Instructions for the task: Read the records below. Copy each line where the string "tweet" occurs.

___ Provided information

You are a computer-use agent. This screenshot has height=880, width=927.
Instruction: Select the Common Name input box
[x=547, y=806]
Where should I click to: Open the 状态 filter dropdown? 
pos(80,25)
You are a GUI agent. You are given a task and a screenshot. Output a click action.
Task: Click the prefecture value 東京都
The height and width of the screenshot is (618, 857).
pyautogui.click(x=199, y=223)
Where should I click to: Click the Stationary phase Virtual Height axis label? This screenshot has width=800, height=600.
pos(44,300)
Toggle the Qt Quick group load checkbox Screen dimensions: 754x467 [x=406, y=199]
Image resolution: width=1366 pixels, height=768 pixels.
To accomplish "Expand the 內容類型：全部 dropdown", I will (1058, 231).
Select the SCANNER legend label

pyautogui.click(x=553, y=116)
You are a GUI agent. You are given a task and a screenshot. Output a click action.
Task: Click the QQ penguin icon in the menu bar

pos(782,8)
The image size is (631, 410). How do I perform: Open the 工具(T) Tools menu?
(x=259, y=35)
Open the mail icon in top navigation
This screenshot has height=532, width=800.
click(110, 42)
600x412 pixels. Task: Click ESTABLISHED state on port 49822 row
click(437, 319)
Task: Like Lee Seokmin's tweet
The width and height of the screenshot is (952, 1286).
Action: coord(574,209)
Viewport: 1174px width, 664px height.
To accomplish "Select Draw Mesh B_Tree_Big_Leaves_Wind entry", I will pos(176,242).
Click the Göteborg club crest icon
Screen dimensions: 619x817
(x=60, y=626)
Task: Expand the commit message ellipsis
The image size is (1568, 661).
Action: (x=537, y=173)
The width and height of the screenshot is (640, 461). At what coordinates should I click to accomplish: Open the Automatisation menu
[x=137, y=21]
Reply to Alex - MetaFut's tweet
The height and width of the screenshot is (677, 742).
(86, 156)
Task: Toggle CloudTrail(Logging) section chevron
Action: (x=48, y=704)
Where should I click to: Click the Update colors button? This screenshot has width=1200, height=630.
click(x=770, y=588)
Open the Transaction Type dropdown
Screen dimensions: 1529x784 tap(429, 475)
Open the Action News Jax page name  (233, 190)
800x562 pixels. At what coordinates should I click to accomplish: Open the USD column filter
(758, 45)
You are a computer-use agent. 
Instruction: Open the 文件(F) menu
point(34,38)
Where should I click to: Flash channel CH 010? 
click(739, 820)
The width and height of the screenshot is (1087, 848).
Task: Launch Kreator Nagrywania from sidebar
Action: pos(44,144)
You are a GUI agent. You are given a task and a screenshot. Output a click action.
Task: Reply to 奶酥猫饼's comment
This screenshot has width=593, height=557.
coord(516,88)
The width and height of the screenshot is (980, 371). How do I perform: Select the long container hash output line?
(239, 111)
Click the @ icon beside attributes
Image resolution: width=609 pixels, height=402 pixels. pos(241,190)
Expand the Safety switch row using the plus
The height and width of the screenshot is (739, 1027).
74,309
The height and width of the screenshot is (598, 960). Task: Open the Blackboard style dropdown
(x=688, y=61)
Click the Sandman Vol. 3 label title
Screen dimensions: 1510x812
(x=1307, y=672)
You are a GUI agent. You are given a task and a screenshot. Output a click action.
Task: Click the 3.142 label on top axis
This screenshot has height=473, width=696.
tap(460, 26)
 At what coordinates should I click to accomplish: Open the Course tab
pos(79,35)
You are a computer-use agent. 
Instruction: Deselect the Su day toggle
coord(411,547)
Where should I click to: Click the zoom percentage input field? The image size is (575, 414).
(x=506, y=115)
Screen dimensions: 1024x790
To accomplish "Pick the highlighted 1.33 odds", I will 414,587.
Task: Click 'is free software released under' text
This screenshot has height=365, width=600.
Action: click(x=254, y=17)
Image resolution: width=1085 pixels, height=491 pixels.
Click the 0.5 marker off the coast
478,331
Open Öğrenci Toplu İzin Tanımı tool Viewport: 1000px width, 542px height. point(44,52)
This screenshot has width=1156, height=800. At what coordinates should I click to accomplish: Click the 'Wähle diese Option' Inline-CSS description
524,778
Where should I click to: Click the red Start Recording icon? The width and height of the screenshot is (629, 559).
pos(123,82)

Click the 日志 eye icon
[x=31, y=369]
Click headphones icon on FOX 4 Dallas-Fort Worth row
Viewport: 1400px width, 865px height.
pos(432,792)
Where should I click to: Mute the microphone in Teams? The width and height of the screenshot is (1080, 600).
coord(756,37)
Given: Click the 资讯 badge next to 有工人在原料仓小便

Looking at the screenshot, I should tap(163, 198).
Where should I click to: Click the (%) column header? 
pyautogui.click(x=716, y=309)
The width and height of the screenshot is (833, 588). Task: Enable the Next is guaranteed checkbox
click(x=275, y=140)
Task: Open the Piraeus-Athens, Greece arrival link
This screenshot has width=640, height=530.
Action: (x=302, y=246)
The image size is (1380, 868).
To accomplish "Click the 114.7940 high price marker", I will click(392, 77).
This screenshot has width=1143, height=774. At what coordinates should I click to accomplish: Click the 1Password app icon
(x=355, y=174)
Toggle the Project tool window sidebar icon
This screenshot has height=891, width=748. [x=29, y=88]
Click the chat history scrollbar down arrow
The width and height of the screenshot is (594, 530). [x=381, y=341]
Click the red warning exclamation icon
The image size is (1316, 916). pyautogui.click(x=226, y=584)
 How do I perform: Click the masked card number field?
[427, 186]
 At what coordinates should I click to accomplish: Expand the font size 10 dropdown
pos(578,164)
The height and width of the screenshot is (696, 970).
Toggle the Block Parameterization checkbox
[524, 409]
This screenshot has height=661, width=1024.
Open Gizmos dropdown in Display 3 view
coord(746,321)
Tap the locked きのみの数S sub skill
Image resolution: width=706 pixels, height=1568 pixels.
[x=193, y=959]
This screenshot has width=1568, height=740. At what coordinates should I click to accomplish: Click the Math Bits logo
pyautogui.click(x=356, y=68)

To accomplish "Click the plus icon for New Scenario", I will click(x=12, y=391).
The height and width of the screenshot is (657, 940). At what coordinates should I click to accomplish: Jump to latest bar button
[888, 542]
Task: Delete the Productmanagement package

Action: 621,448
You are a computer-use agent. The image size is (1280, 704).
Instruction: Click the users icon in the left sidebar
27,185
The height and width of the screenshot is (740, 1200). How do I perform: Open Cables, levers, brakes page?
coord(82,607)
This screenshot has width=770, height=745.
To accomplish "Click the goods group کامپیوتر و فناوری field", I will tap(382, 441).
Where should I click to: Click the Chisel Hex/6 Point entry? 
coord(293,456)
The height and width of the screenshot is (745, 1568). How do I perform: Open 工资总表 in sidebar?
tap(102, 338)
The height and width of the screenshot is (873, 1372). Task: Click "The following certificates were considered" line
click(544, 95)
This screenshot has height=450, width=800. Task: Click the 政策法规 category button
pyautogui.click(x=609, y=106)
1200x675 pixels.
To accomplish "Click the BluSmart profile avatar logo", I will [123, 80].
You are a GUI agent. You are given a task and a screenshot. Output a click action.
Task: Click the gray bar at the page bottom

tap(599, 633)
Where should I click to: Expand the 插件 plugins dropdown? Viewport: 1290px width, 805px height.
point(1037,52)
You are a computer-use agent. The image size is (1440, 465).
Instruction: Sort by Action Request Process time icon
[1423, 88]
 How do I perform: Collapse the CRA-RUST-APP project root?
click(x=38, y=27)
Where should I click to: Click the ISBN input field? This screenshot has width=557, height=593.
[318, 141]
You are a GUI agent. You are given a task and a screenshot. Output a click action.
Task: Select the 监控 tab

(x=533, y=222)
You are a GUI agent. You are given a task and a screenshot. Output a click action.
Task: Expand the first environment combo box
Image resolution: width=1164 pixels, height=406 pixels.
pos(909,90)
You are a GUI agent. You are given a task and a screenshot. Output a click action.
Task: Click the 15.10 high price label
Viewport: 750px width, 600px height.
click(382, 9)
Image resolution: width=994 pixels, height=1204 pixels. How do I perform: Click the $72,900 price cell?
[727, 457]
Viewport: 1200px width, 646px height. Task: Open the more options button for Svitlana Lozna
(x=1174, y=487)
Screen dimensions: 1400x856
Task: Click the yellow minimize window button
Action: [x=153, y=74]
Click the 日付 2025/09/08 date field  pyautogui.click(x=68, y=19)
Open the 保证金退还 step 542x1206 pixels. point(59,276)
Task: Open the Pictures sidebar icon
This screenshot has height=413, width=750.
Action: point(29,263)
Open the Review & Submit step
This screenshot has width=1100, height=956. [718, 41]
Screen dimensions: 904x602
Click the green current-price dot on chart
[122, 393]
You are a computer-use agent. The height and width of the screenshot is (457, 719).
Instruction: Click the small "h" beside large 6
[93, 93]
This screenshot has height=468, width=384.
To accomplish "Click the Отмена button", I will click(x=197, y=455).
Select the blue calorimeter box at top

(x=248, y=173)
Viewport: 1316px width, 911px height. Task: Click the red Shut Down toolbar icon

______

Answer for this exercise:
Task: Like Lee Seokmin's tweet
Reply to Alex - MetaFut's tweet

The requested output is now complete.